Even worse, the whole point was deflated by the fact that while it was a Humanist memorial service, the attendees were quoted flatly contradicting the whole point of it. Why would you do that? If you were doing a piece, and you wanted to show a Christian service to demonstrate why so many people are converting to that religion, why would you pick one that was being done for nonebelievers and then actually quote them saying something like, “eh, we don’t really believe any of this shit; we just like the music”? What is the point of doing that?
And you can’t seriously tell me that out of what was more than likely a 5–10 minute interview with the Humanist officiant, that the best quote he made – to sum up the philosophy of Humanist services, and ultimately the point of why more people are using them rather than religious services – is a quote about how useless prayer is. Give me a fucking break. I will bet big money that over the course of the interview, he probably made dozens of wonderfully positive statements about Humanism and Humanist beliefs – statements that more than likely not only explained Humanist philosophy, but also why people are ditching religion for it in droves. So why were all those positive comments cut, and a negative comment about prayer (which is utterly irrelevant to the whole report) chosen instead?
And the same is true for the quote from the service itself – surely there had to be dozens of good lines about the value of life and how people rely on each other, etc.… why pick the one about “life exists between birth and death, and only has significance there”? I didn’t attend the service, and even I can see that that line was probably just setting up a larger point about how one should celebrate the times shared with the deceased… which would have been a far better quote to serve as representative of Humanism.

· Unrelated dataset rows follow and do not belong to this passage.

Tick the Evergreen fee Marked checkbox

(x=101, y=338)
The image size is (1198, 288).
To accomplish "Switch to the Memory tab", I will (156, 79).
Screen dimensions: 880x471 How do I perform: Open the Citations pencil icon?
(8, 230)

Seriously, every religious group got an overwhelmingly positive portrayal, even when what they were saying was utterly irrelevant (such as the Sikh’s rambling about generosity) or complete horseshit (such as the Catholic’s speculation on why people are running away from his Nazi-supporting rape gang; I mean, religion). Only Humanism was saddled with negative quotes and a downer setting – and no religious group featured an interview with anyone saying “yeah, the whole ‘cracker is Jesus’ thing is stupid, but otherwise I like the message”.

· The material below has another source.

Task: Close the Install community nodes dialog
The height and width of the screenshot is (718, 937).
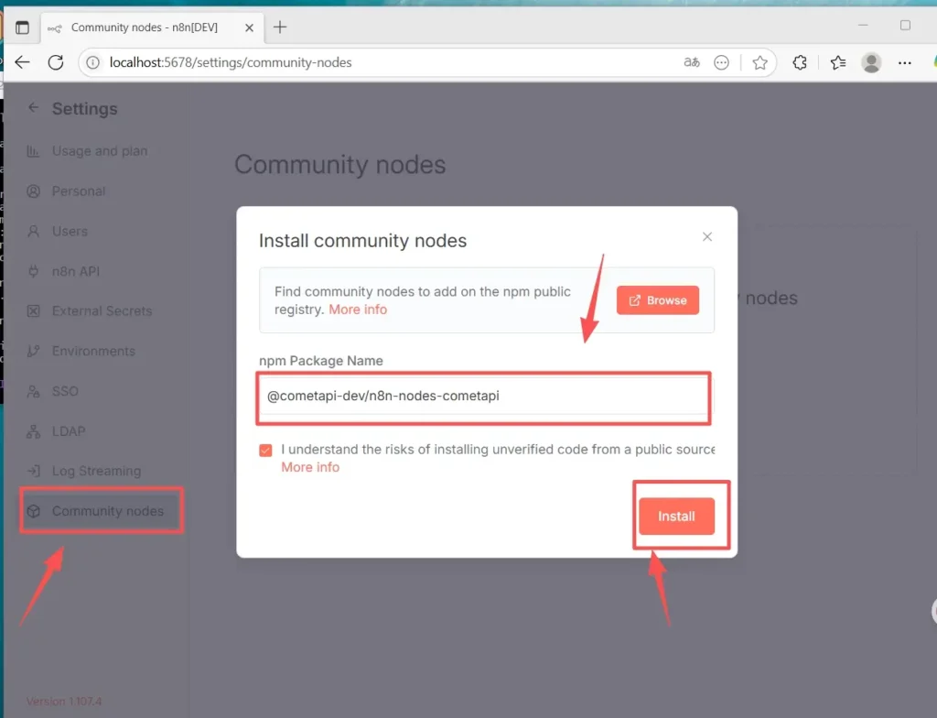Action: [706, 236]
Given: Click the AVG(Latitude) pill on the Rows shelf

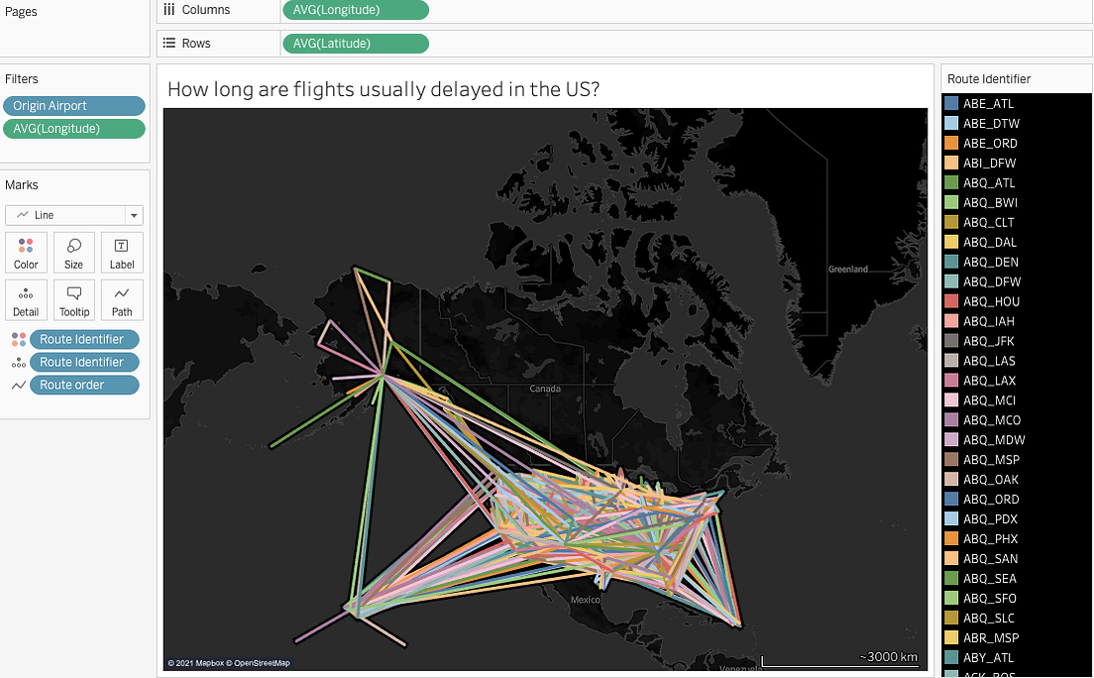Looking at the screenshot, I should tap(359, 43).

As I’ve said repeatedly now, I’m not surprised by the obviously biased reporting by CBC against nonbelievers, and in comparison to some of the other crap they’ve done, this kind of subtly negative editing is comparatively mild. But that doesn’t make it any less insidious.
With biased reporting like this, it’s only a matter of time before CBC has to do a report wondering why Canadians are flocking away from traditional mainstream journalism media.
I wonder how they’ll fuck that one up.